As AI continues to develop rapidly, there is a growing curiosity about whether its capabilities will surpass those of humans. Many are wondering if there is already an equation between the human mind and AI machines. However, the reality is that AI capabilities remain limited.
There is one particular example to demonstrate it. According to a recent study conducted by a psychology and data science team at NYU, infants perform better than artificial intelligence in identifying the motivations behind other people's actions.
To gain insight into the differences between human and AI capabilities, a group of researchers conducted a series of experiments comparing the responses of 11-month-old infants to those of state-of-the-art neural network models driven by machine learning. The researchers used the "Baby Intuitions Benchmark" (BIB), a set of six tasks designed to probe commonsense psychology, to test infant and machine intelligence. This approach allowed for comparing performance between the two and, importantly, provided an empirical foundation for building AI that mimics human intelligence.
During the experiments, the infants watched videos of simple animated shapes moving around the screen in ways that simulated human decision-making and behavior.
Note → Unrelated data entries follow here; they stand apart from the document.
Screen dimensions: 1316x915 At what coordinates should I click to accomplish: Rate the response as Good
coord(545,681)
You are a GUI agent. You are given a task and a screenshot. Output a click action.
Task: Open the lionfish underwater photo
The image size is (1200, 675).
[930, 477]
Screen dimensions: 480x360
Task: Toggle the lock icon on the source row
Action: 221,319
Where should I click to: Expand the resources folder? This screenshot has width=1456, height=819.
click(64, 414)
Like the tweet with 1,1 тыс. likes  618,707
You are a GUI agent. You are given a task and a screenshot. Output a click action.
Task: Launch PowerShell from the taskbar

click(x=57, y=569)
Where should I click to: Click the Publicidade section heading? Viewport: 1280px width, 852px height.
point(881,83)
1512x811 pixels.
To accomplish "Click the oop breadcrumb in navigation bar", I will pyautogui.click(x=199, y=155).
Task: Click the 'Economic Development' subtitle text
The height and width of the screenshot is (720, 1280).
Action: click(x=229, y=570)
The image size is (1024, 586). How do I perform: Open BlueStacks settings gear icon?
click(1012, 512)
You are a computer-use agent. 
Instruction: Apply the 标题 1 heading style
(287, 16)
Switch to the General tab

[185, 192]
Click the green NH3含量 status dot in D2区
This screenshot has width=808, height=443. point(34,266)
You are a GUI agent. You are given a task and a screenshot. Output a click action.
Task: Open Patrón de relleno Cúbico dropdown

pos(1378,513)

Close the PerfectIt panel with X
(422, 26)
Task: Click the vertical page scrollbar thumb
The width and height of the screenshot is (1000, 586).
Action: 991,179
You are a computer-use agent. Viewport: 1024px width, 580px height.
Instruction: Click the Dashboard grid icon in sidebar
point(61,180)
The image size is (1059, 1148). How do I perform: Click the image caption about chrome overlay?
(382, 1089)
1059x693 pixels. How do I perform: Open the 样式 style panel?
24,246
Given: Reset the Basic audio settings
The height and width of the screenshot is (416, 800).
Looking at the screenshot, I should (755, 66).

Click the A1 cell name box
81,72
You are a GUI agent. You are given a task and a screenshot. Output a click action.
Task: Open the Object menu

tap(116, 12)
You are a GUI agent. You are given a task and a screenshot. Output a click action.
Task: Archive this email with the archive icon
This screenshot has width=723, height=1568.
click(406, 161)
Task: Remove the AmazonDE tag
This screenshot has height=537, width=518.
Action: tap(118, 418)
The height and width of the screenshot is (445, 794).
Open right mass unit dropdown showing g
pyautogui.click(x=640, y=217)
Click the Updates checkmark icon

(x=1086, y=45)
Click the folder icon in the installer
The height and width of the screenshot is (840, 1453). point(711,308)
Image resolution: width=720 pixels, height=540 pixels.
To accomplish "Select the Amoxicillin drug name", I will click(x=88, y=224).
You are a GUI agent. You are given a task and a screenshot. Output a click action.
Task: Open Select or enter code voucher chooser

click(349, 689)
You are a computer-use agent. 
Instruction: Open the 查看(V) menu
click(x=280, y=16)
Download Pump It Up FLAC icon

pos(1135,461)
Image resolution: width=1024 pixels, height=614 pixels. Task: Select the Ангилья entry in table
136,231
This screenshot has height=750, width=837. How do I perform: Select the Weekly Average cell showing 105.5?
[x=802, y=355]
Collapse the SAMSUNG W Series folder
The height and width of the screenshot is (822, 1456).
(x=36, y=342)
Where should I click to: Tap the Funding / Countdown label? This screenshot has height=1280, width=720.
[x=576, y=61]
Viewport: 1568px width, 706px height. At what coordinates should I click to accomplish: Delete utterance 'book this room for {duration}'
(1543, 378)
The same videos were also presented to the neural network models built and trained by the researchers. The results showed that even in the simplified actions of animated shapes, infants could recognize human-like motivations and predict that consistent goals drove these actions. They demonstrated this ability by looking longer at events that violated their predictions, a well-established method for measuring infants' knowledge. However, the neural network models showed no evidence of understanding the motivations underlying such actions, indicating that they lack some of the foundational principles of commonsense psychology that infants possess.
The fascination of infants with other individuals is well-known, as evidenced by their extended observation of others' behavior and their desire to interact socially. Research conducted on infants' comprehension of "commonsense psychology," which involves understanding the intentions, goals, preferences, and rationality behind the actions of others, has shown that infants can attribute goals to others and anticipate their pursuit of goals logically and effectively. These predictive skills are crucial to human social intelligence.
Lead author Sara Dillon commented that the human infant's foundational knowledge is limited, abstract, and reflects our evolutionary inheritance. Yet, it can accommodate any context or culture in which that infant might live and learn. The paper's co-authors were Gala Stojnić, Kanishk Gandhi, and Shannon Yasuda, all affiliated with NYU during the study.
Moira Dillon, an assistant professor in New York University's Department of Psychology and the paper's senior author, which appears in the journal Cognition, explains: "Adults and even infants can easily make reliable inferences about what drives other people's actions. Current AI finds these inferences challenging to make. The novel idea of putting infants and AI head-to-head on the same tasks is allowing researchers to better to describe infants' intuitive knowledge about other people and suggest ways of integrating that knowledge into AI".
The study's findings underscore the fundamental distinctions between Cognition and computation and highlight the inadequacies in today's technologies, indicating areas where AI needs to be improved to achieve a more comprehensive replication of human behavior. The current AI models have limitations in replicating human behavior comprehensively because human behavior is complex and varies depending on the situation, context, and individual perspectives.